My painting was nearly finished. I spent a few hours working on the reflections in the little pond, putting some extra typhoon-style swirls into the dragon's chariot of bubbling clouds.  To finish, I shared a few thoughts and stories either side of the temple then signed and stamped my chops in red in at the bottom right hand corner.

It suddenly occurred to me that it was a strange coincidence that I should have worked on a painting of the master of water, flood and typhoon at the same time as a super typhoon was brewing in the Pacific and then travelling towards us. 

We went out for a few beers and met some travelers from Kent who feared they may be stuck in Hoi An for the duration of the typhoon. We offered some advice about getting in beers, baguettes and pate and eventually came home to begin the long confinement that was surely imminent.  

When we came home, I took the painting off the board made a cup of green tea and contemplated my endeavours for a while. I then prepared another piece of paper and taped it to the board ready to start a new piece during the storm.

Last night We waited and we waited. I prepared a dinner of prawns in a yellow curry and coconut cream sauce with aubergine slices and fresh noodles from the market. We watched 'Life of Brian, in our studio/cinema and drank some wine.

Robert checked the track of the typhoon (scheduled to strike after midnight) to see that it had suddenly changed track and veered north. It was now due to land closer to Hanoi up in the north but might even die out over the sea before it gets there

This morning soft rain is falling outside my open window and the people of Hoi An are going about their business in a normal, Sunday kind-of way. By some chance, the storm has passed us by. Instead of the devastation and huge loss of life that the Philippines have suffered in the swirling tentacles of Super typhoon Haiyan, we will live to love and laugh another day; our homes intact. 

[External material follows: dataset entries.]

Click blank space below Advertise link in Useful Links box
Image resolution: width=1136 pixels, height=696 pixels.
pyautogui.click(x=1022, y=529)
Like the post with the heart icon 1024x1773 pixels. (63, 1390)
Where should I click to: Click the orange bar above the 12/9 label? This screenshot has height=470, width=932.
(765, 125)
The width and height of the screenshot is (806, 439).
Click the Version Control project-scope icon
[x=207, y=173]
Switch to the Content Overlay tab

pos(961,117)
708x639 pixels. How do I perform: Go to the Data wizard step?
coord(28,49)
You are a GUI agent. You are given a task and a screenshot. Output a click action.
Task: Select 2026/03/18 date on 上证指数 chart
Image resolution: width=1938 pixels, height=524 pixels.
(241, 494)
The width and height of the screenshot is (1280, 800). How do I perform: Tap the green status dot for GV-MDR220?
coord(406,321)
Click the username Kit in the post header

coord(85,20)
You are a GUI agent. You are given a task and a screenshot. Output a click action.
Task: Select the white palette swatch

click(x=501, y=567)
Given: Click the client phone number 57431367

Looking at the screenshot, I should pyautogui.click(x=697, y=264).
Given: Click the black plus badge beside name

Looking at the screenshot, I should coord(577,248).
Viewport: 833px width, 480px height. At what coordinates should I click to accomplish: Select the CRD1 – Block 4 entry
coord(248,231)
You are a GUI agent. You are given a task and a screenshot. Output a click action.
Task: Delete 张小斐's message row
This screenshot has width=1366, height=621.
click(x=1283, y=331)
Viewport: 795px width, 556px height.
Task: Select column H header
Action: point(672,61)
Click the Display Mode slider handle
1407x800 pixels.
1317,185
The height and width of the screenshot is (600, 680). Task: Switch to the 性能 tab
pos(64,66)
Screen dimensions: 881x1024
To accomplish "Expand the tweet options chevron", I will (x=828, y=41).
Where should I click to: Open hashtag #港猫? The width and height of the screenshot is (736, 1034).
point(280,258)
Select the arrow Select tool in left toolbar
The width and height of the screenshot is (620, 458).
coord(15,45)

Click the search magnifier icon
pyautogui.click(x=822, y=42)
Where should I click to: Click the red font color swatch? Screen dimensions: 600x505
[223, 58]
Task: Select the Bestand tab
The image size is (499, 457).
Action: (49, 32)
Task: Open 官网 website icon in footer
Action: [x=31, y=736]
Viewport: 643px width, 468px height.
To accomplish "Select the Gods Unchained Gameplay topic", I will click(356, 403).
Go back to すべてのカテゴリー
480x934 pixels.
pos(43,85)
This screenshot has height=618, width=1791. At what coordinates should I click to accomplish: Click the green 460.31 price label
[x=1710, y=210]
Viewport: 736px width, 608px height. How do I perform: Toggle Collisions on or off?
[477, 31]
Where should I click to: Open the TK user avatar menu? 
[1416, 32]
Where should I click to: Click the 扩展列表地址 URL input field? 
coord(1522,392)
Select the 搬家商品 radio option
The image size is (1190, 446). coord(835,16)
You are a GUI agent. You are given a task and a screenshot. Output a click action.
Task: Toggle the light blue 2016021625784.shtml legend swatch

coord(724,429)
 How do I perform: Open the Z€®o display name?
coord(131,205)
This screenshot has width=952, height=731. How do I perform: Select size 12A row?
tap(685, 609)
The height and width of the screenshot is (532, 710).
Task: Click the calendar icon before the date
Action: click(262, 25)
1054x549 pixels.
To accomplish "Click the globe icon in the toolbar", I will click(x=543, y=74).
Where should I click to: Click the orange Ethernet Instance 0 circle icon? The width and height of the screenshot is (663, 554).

There are no new typhoons on the tropical storm tracker yet, but Haiyan is unlikely this will be our last

There is more to this life than bread, blood and clay and I wonder if my little homage to the Imperial, Cantonese, five clawed dragon of Quang Trieu had anything to do with our delivery from the typhoon and the miracle of this bright, rainy Sunday morning?

Friday, 1 November 2013

Typhoon Alley

Here we go again. Typhoon Krosa is due to arrive in Hoi An some time on Sunday night. This forecast chart predicts 39-73mph winds which is somewhat less than the previous typhoon on October 15th (below)

Typhoon Nari came thundering through at 95 mph and caused untold damage and many deaths. Electricity was cut for 60 hours and there was no water supply either.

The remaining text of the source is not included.